Let $Z_{(1)} \le \ldots \le Z_{(n)}$ denote the order statistics of a collection of independent random variables, $Z_{i}$ indexed by $i \in N$ where $|N| = n$. Let $F_i$ and $f_i$ be the distribution and density functions for each $i$.

To generate, the order statistics we do the following: $$ \begin{align*} & Z_{i} \sim F_i\quad\textbf{for } i \in N \\ & Z_{(1)}, \ldots, Z_{(n)} = \mathrm{sort}\left([ Z_{i} \textbf{ for }i \in N ] \right) \end{align*} $$

In this post, we work out the distribution and density functions for each $Z_{(k)}$.

There is no shortage of lecture notes and books online that describe the distribution functions for $Z_{(1)}$ (min) and $Z_{(n)}$ (max) as these cases are particularly simple and more commonly used; similarly, for the case of identically distributed random variables (where the $F_i$s are equal).
The more general (non-identical, but still independent) case turns out to not be too much harder. Why do *I* care about this problem? These distribution functions arise when analyzing order-based sampling without replacement designs, such as the Gumbel-top-k design that I have written about many times.

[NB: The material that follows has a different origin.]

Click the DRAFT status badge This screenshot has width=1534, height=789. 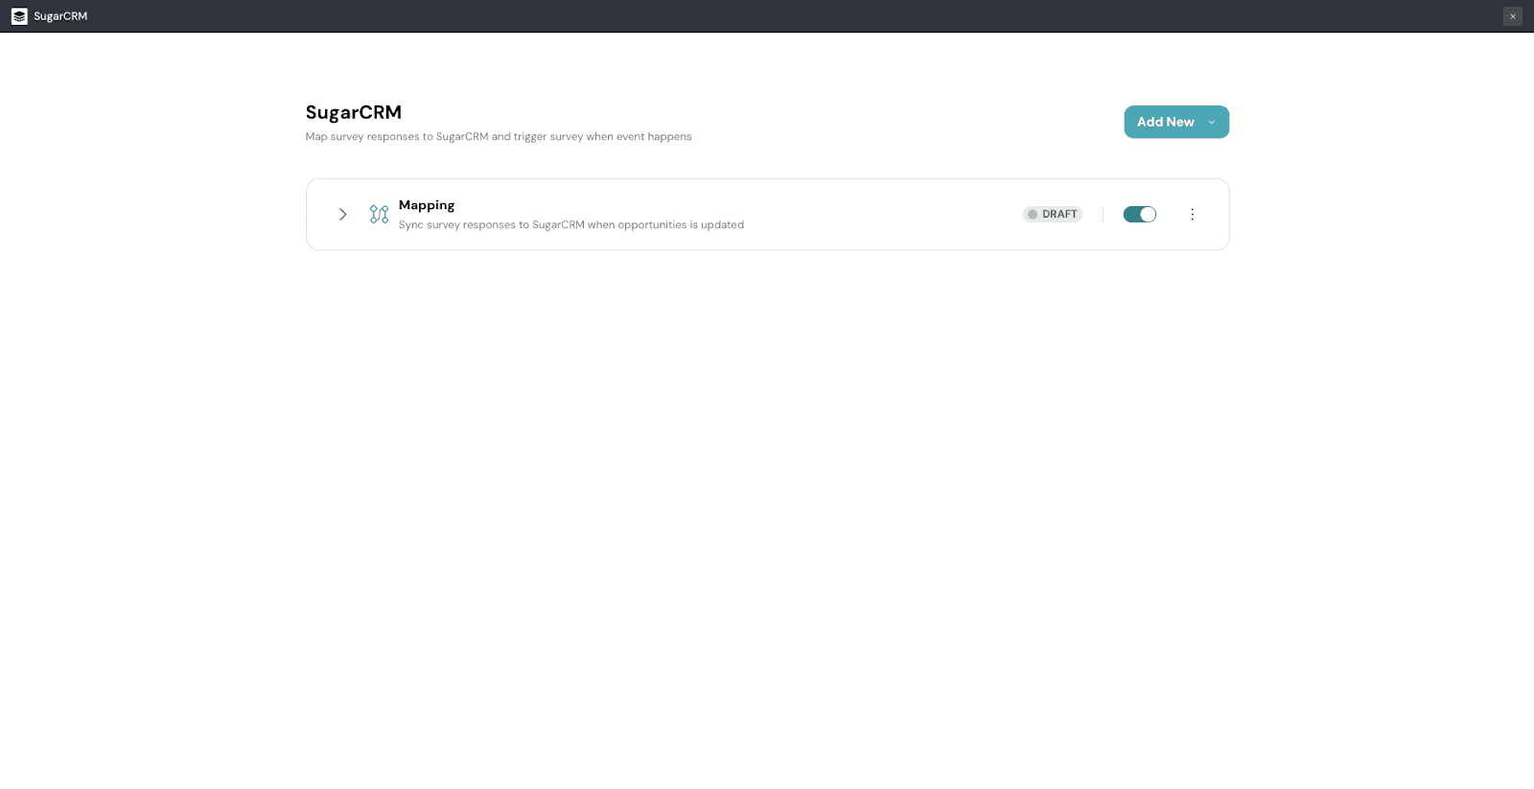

Before continuing, I should note that my derivation and implementation draws heavily on Aires (1999); specifically, Lemma 2.

Without further ado...

### Distribution function¶

$$ \begin{align*} F^N_{(k)}(t) &\overset{\mathrm{def}}{=} \mathrm{Pr}\left( Z_{(k)} \le t \right) \\ &= \mathrm{Pr}\left( \text{at least } k \text{ of } Z_1 \ldots Z_n \text{ are } \le t \right) \\ &= \sum_{\substack{ Y \subseteq N \\ |Y| \ge k}} \underbrace{\left( \prod_{i \in Y} F_i(t) \right)}_{ \text{ values } \le t} \, \underbrace{\left( \prod_{i \in N \smallsetminus Y } \left( 1-F_i(t) \right) \right)}_{ \text{ values } > t} \end{align*} $$It is a sum over all the ways in which $t$ can be the $k^{\text{th}}$ order statistics: there must be *at least* $k$ values that are $\le t$, and the remaining values that are $> t$. These events are mutually exclusive and exhaustive. Let $Y$ be the set of variables that are $\le t$. Clearly, we require $|Y| \ge k$. Because the $Z_i$s are independent, the probability of the event that $Y$ is the set of $k$ smallest elements is simply the product of the $F_i$s in $Y$ and $(1-F_i)$s in the complement of $Y$.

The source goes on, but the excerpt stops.